FAQ and Glossary

Why do products have clients?

Clients exist in tasks and products because they serve different purposes. A task client handles the communication to a system where the source code will be executed. On the other hand, product’s client only handles the product’s metadata.

To enable incremental runs. Ploomber has to store the source code that generate any given product. To make this process simpler, metadata is stored in the same system. But saving metadata requires a system specific implementation. Currently, only SQLite and PostgreSQL are supported via ploomber.products.SQLiteRelation and ploomber.products.PostgresRelation respectively. For this two cases task client and product client communicate to the same system.

For any other database, we provide two alternatives, in both cases, the task’s client is different from the product’s client. The first alternative is ploomber.products.GenericSQLRelation which represents a generic table or view and saves metadata in a SQLite database, on this case, the task’s client is the database client (e.g. Oracle, Hive, Snowflake) but the product’s client is a SQLite client. If you don’t need the incremental builds features, you can use ploomber.products.SQLRelation instead which is a product with no metadata.

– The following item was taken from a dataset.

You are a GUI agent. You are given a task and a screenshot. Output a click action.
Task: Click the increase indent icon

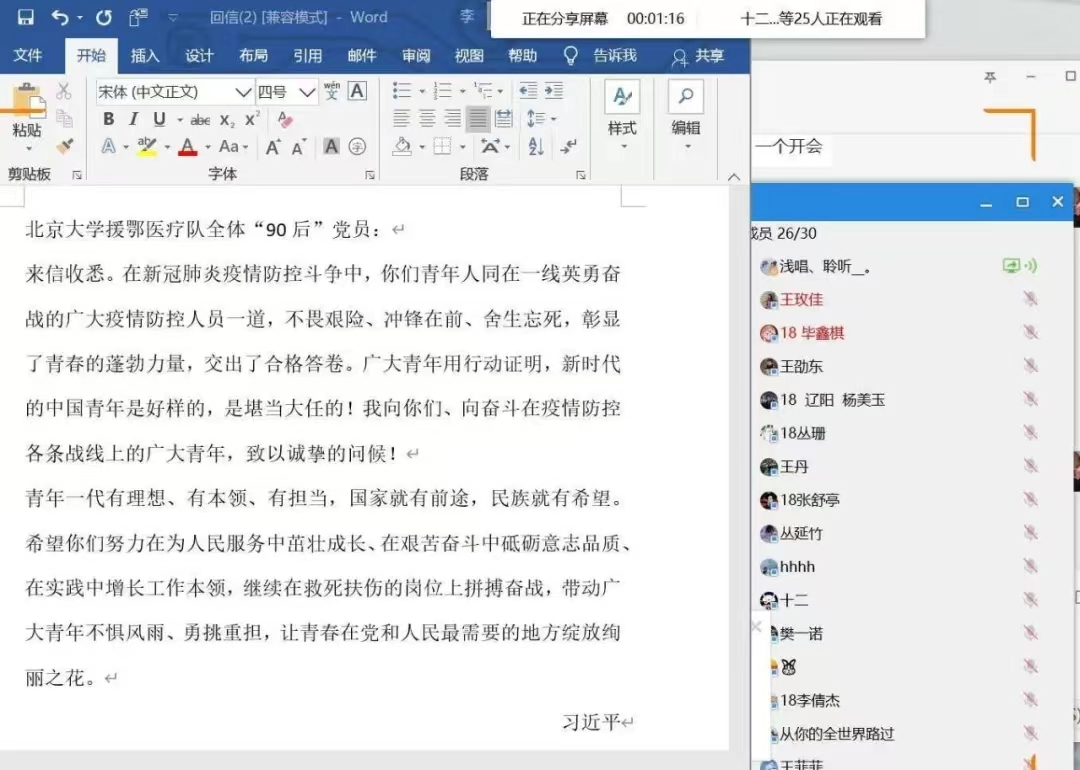(552, 91)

Which databases are supported?

The answer depends on the task to use. interact with databases via clients, there are two clients available. If the database you want to use is supported by SQLAlchemy, you can use ploomber.clients.SQLAlchemyClient, if the database has a client that implements Python’s Database API Specification (PEP 249), you can use ploomber.clients.DBAPIClient.

ploomber.tasks.SQLDump supports both types of clients, you should be able to dump data to local files from pretty much all databases.

ploomber.products.SQLScript supports both types of clients but since it is intended to create new tables/views in the database, the product also needs a client. See the answer above for details.

ploomber.tasks.SQLUpload relies on pandas.to_sql to upload a local file to a database. Such method relies on SQLAlchemy to work, hence it only supports SQLAlchemyClient.

ploomber.tasks.PostgresCopyFrom is a faster alternative to SQLUpload when using PostgreSQL. It relies on pandas.to_sql only to create the database, but actual data upload is donce using psycopg which calls the native COPY FROM procedure.

Glossary

  1. Dotted path. A dot separated string pointing to a Python module/class/function, e.g. “ploomber.DAG”.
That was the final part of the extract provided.